Limitations & Future Work¶
- Coarse modality-level granularity: MODIX assigns a single step size to the entire visual modality, thus failing to capture informational discrepancies across heterogeneous regions (foreground vs. background) within the same image. The authors acknowledge token-level adaptive step sizes as a finer direction.
- Bound to RoPE: This method is inherently tied to the distance-decay properties of RoPE. It has not been verified on mechanisms like ALiBi or learnable positional encodings, which require tailored designs.
- Fragile training-aware evidence: Training-aware MODIX achieves a modest +0.93 gain only on a single task at 2B scale. Preliminary compatibility tests were performed at the 32B scale, but its impact on >70B scales and full pretraining remains unexplored.
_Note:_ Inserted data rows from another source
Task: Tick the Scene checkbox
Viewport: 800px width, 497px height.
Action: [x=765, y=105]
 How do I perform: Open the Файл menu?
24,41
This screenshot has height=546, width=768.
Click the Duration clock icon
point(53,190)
- Personal Observations: The step size is driven by global covariance and similarity statistics. There is a lack of rigorous failure-mode analysis regarding stability in short sequences or extreme modal ratios (e.g., pure text with virtually no vision), as well as occasional negative fluctuations observed on 8B models (e.g., −0.78 on InternVL3.5-8B).
Related Work & Insights¶
- vs. Standard RoPE / V2PE / CircleRoPE / MHRoPE: These methods either enforce a uniform step size \(p_i=i\) or design fixed rules at the architectural/frequency level (additionally, V2PE/MHRoPE mostly require training). MODIX is completely training-free and determines step sizes dynamically based on task-dependent informational contributions rather than static rules, performing comparably or better in direct comparisons.
- vs. Token Pruning (e.g., visual token pruning variants): Pruning physically discards redundant visual tokens, sacrificing spatial structural information and often requiring architectural changes. MODIX retains all tokens and only scales position intervals. Thus, it preserves all information without model alterations, facilitating direct deployment to pretrained VLMs.
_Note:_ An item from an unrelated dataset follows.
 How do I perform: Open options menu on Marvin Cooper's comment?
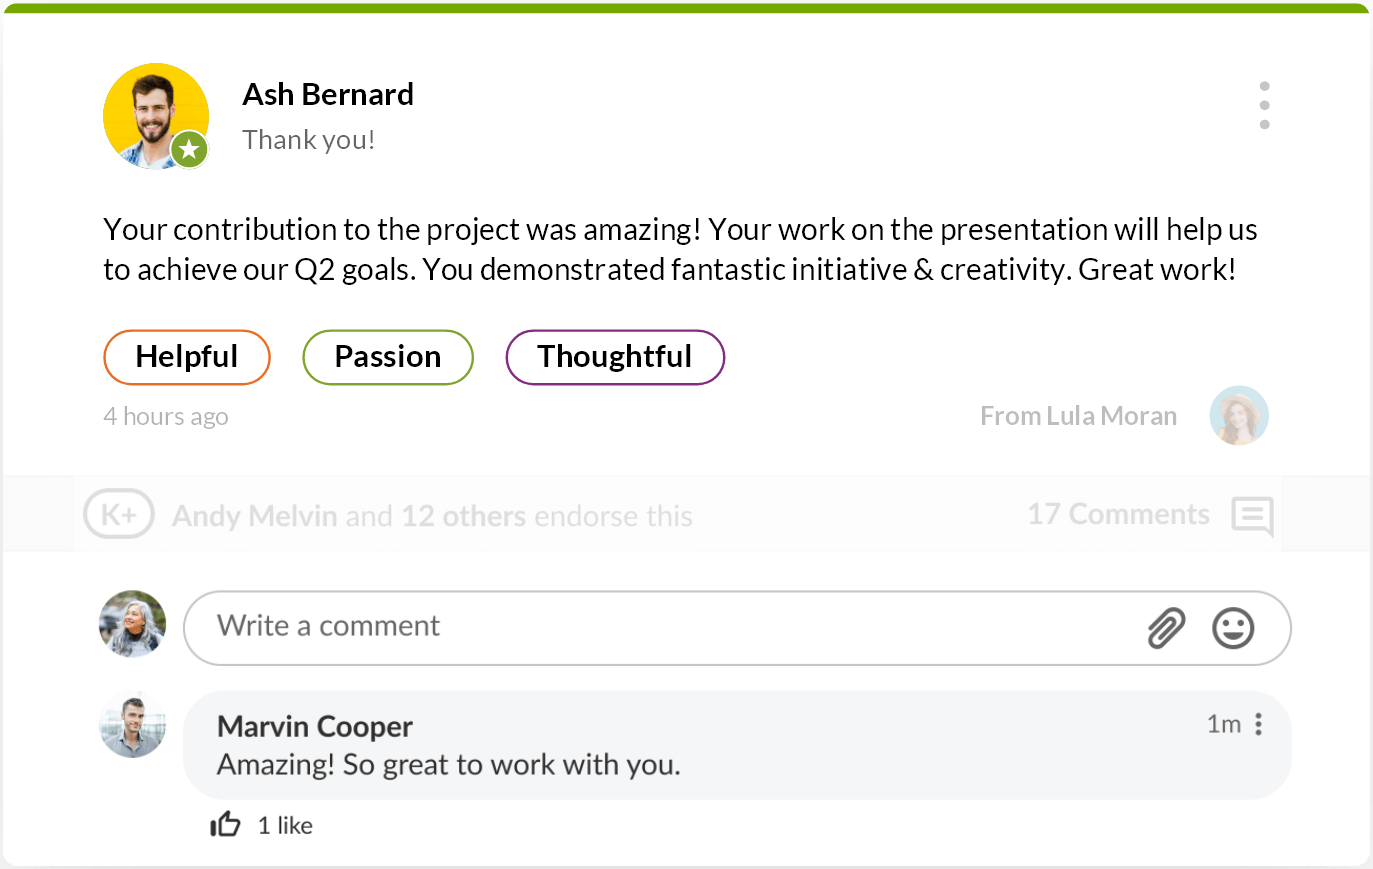1258,724
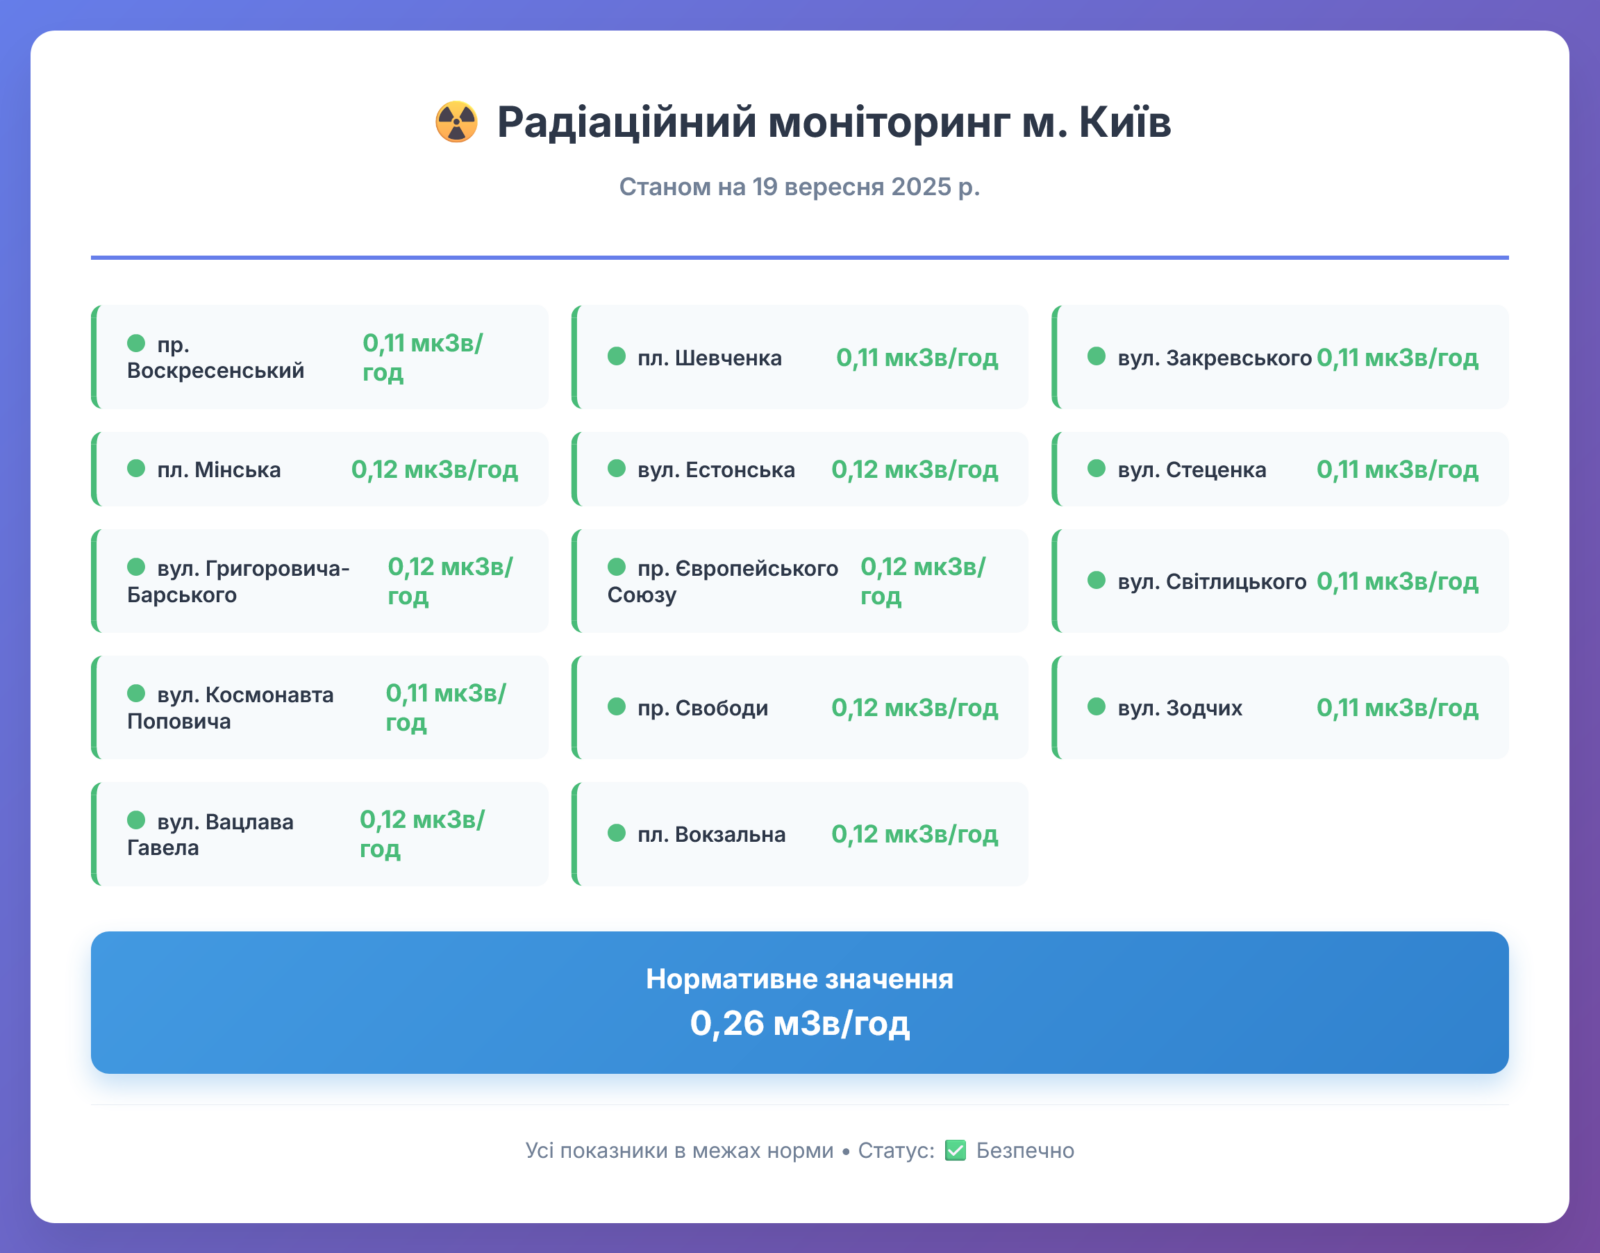Click green dot beside пл. Вокзальна
The image size is (1600, 1253).
click(617, 833)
- vs. Multimodal Information Theory Methods (Information Bottleneck / Mutual Information Maximization): Previously utilized mostly for representation learning or modal fusion, MODIX systematically applies informational principles to positional step size design for the first time, introducing a novel perspective of allocating positional granularity based on informational contributions.
Rating¶
- Novelty: ⭐⭐⭐⭐⭐ Reconceptualizing positional granularity as an allocatable resource and using information theory to drive step sizes represents a fresh perspective on PE design, which is also training-free.
- Experimental Thoroughness: ⭐⭐⭐⭐ Solid evaluation across 3 architectures \(\times\) 7 benchmarks + video + horizontal comparison + overhead analysis with 10 seeds for significance testing; however, training-state and ultra-large model validations remain weak.
- Writing Quality: ⭐⭐⭐⭐⭐ The theoretical derivation of the bandwidth-to-step relationship is clear, the case analysis is intuitive, and the framework diagrams map cleanly to the mathematical formulations.
- Value: ⭐⭐⭐⭐ Plug-and-play with near-zero overhead, delivering notable gains for smaller models, making it highly engineering-friendly; however, performance gains narrow as the model size increases.